POLITIK HUKUM TATA KELOLA KEPELABUHANAN NASIONAL

POLITIK HUKUM TATA KELOLA KEPELABUHANAN NASIONAL

Author:
Price:

Read more

Judul: POLITIK HUKUM TATA KELOLA KEPELABUHANAN NASIONAL (Studi Kasus Dwelling Time di Tanjung Priok - Jakarta)
Penulis: Dr. Drs. H. Rd. Achmad Ridwan Tentowi, SH., MH.
ISBN: 978-623-6659-84-7
Tebal: 404 hlm 
Ukuran: 17 x 25 cm


SETIAP kehidupan manusia tidak lepas dari aturan (hukum positif), yang mengatur tentang segala bentuk  kehidupan. Seandainya saja hukum tidak hadir dalam relung – relung  setiap celah kehidupan manusia, maka bisa dibayangkan ketidakadilan, ketidakteraturan, akan selalu menghampiri setiap relung – relung kehidupan tersebut, maka hidup manusia tidak akan tertib. Teringat dengan apa yang dikatakan oleh 
Marcus Tullius Cicero (106-43 SM), Pandangannya tentang aliran interaksi dalam masyarakat dan pembentukan struktur hukum membawanya pada kesimpulan bahwa ‘setiap masyarakat mutlak menganut hukum’, baik disengaja ataupun tidak. Hingga saat ini mayoritas instansi hukum di banyak Negara termasuk Indonesia menganut pengertian ini. Konsep hukum ini jika diamati, sejatinya berlaku juga di masa kini, menembus dimensi pemikiran dan fisik. “Ubi societas ibi ius" yang berarti "Di mana ada masyarakat, di situ ada hukum". Bagaimana dengan di Pelabuhan?, jelas kegiatan di Pelabuhan memerlukan hukum, demi tercipatanya kegiatan Kepelabuhanan yang sehat. Polemik yang terjadi di pelabuhan (khususnya Pelabuhan Tanjung Priok - Jakarta), adalah masalah ‘dwelling time’. 

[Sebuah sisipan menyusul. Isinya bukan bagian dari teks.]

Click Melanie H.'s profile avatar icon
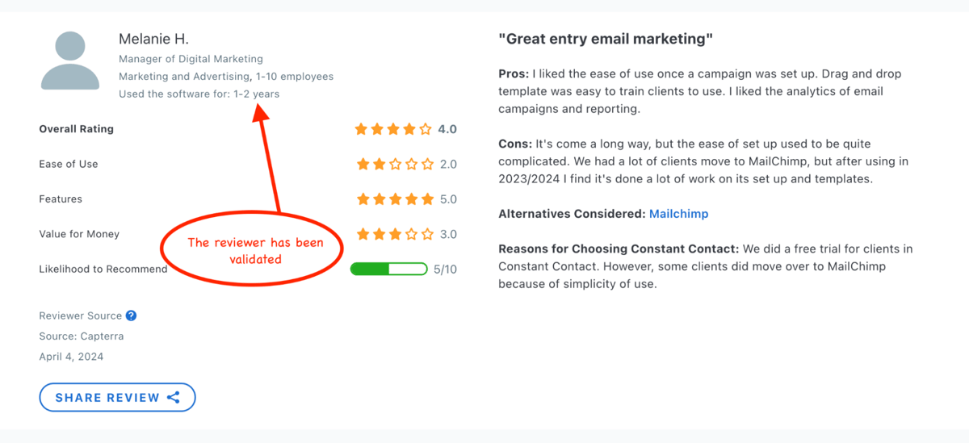The image size is (969, 443). pyautogui.click(x=70, y=61)
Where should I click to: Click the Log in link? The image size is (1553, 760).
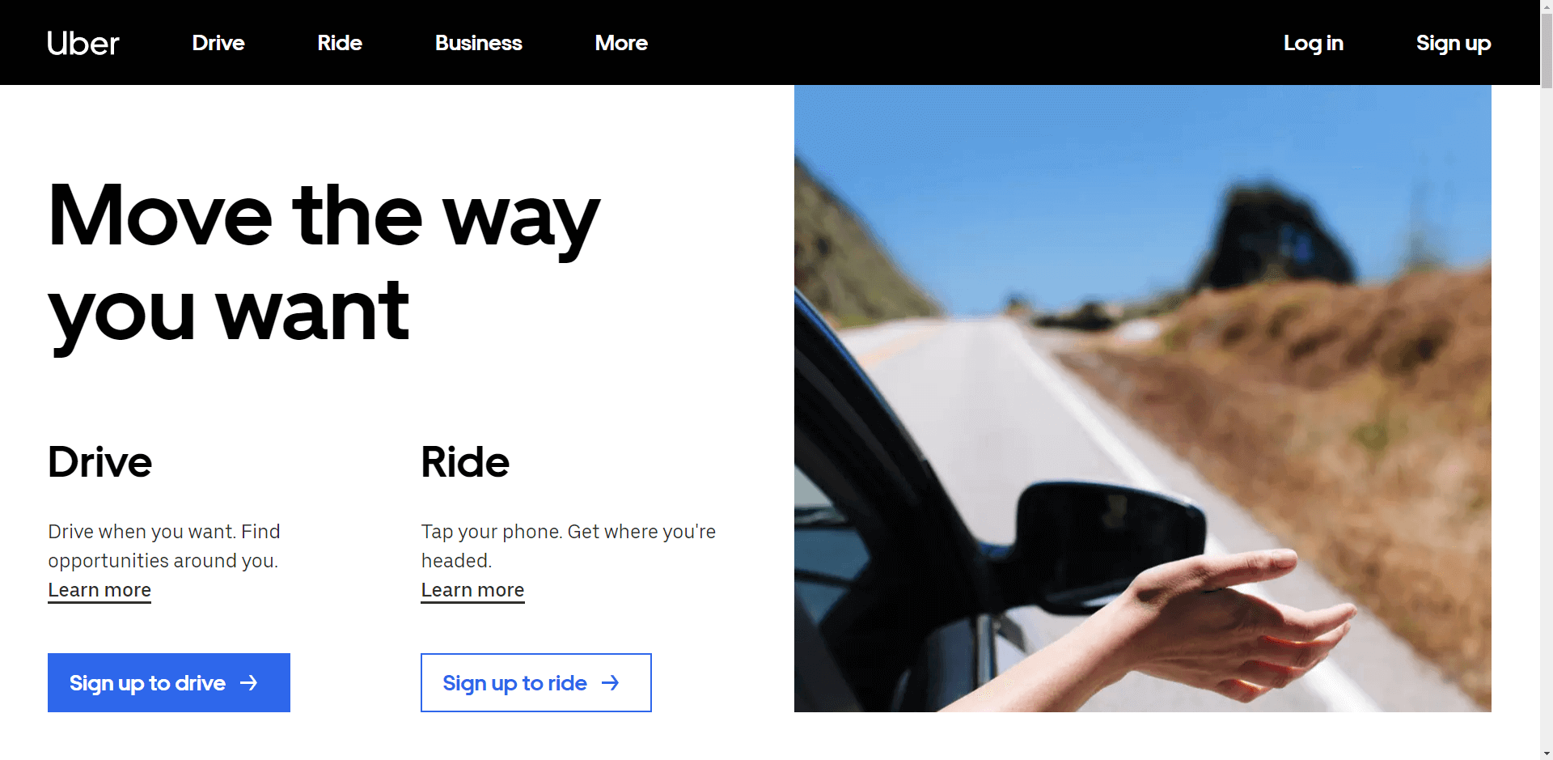click(1314, 43)
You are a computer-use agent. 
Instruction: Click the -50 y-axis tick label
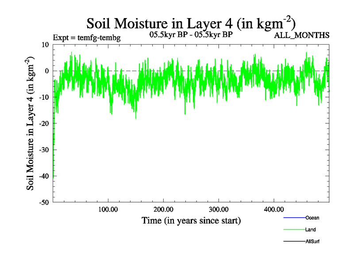pyautogui.click(x=43, y=203)
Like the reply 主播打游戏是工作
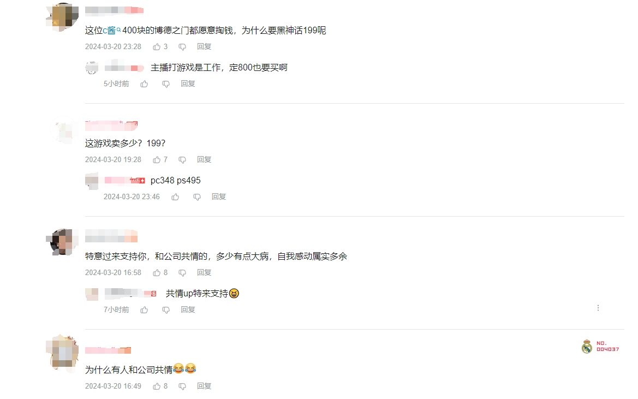638x399 pixels. [x=144, y=84]
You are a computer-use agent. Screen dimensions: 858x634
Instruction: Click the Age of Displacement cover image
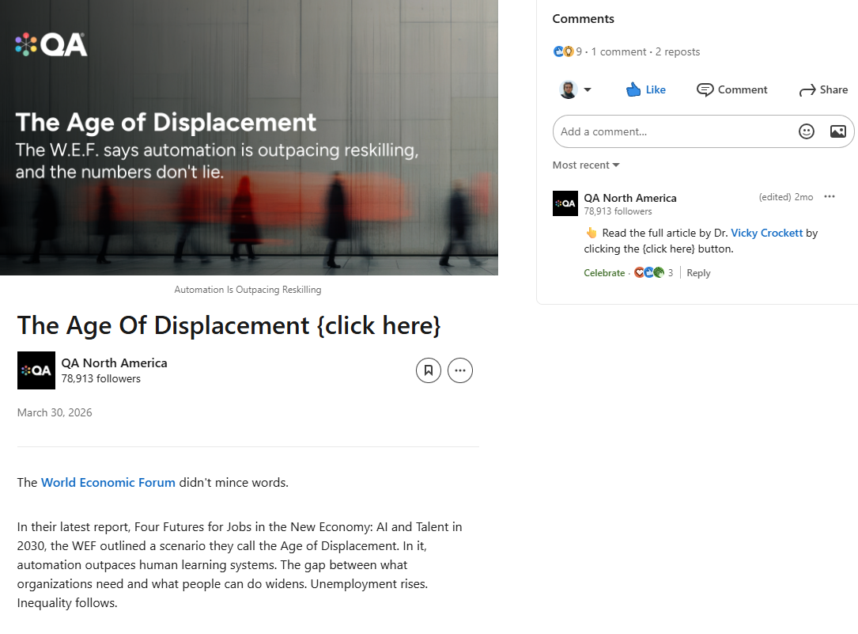[x=249, y=138]
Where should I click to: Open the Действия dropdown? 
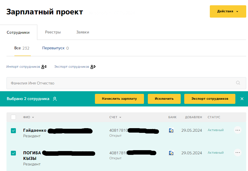[228, 11]
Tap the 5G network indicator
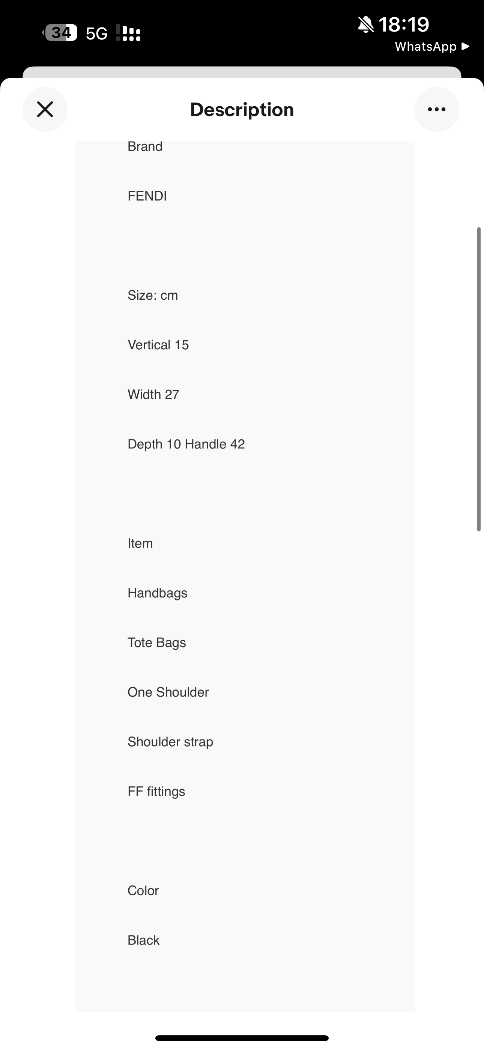Viewport: 484px width, 1050px height. coord(97,33)
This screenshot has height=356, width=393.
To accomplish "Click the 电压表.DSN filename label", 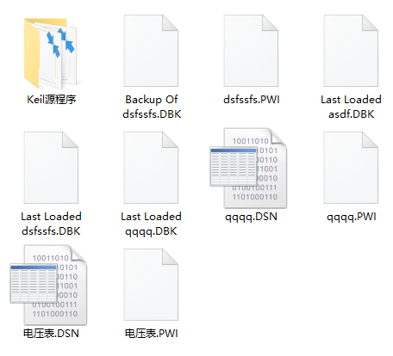I will pyautogui.click(x=51, y=334).
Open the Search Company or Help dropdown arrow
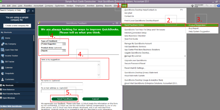Viewport: 220px width, 110px height. (25, 11)
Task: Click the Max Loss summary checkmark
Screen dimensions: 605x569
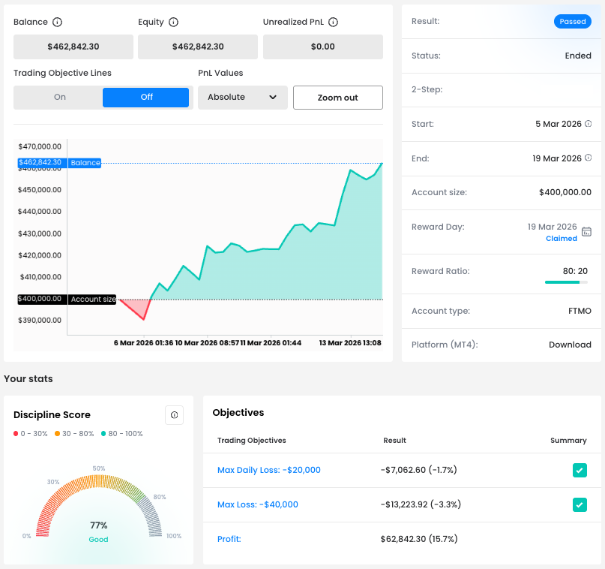Action: [579, 505]
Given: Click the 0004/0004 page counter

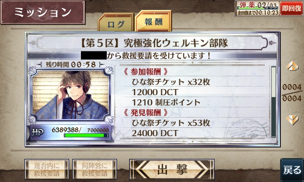Looking at the screenshot, I should (292, 93).
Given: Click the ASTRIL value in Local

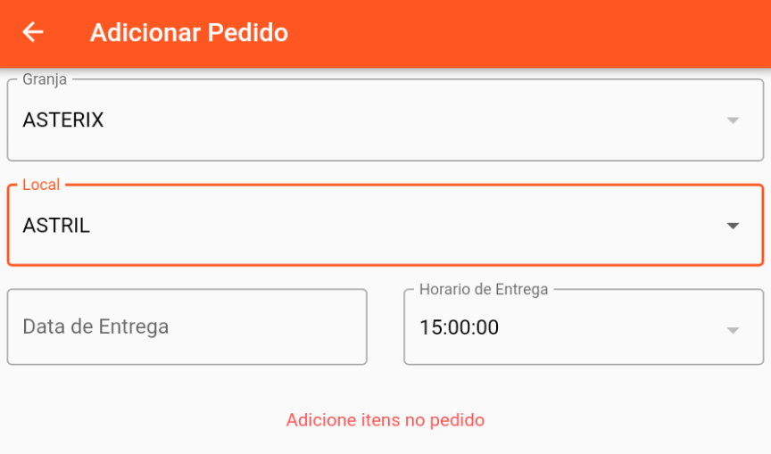Looking at the screenshot, I should click(56, 226).
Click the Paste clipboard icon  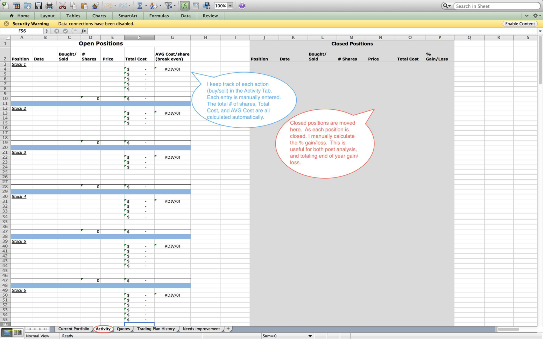coord(84,6)

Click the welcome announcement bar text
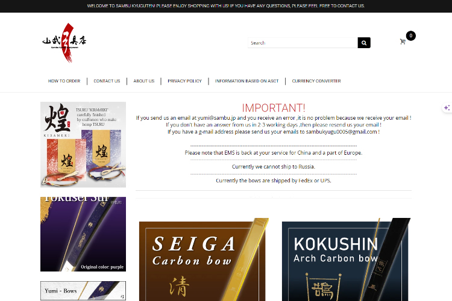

Persoalan dwelling time sudah sangat teknis dan melibatkan banyak instansi. Istilah ‘dwelling time’, merupakan bagian dari proses mekanisme ‘waktu tunggu kontainer di pelabuhan’ ‘Dwelling Time’ yang belum kunjung mencapai target yang diminta oleh pemerintah, disebabkan beberapa permasalahan tingginya ‘dwelling time’ di pelabuhan Tanjung Priok. Salah satunya adalah; masih banyaknya tumpang tindih ‘regulasi ‘ atau peraturan terutama yang berhubungan dengan penimbunan barang dan kelancaran arus barang; terdapatnya beberapa Undang - Undang yang secara tidak langsung turut memperlama ‘dwelling time’, diantaranya: UU Darurat No .17 Tahun 1951 Tentang Penimbunan Barang;  UU Darurat No. 7 Tahun 1955 tentang TPE (Tindak Pidana Ekonomi); UU No. 7 Tahun 2014 Tentang Perdagangan. Tujuan dari menurukan ‘dwelling time’, salah satunya adalah untuk meningkatkan daya saing dengan Negara - Negara Asean, seperti di ketahui saat ini ‘dwelling time’ di Malaysia adalah 4 hari, di Singapura 2 hari, di Thailand 4 hari, di Vietnam 4 hari.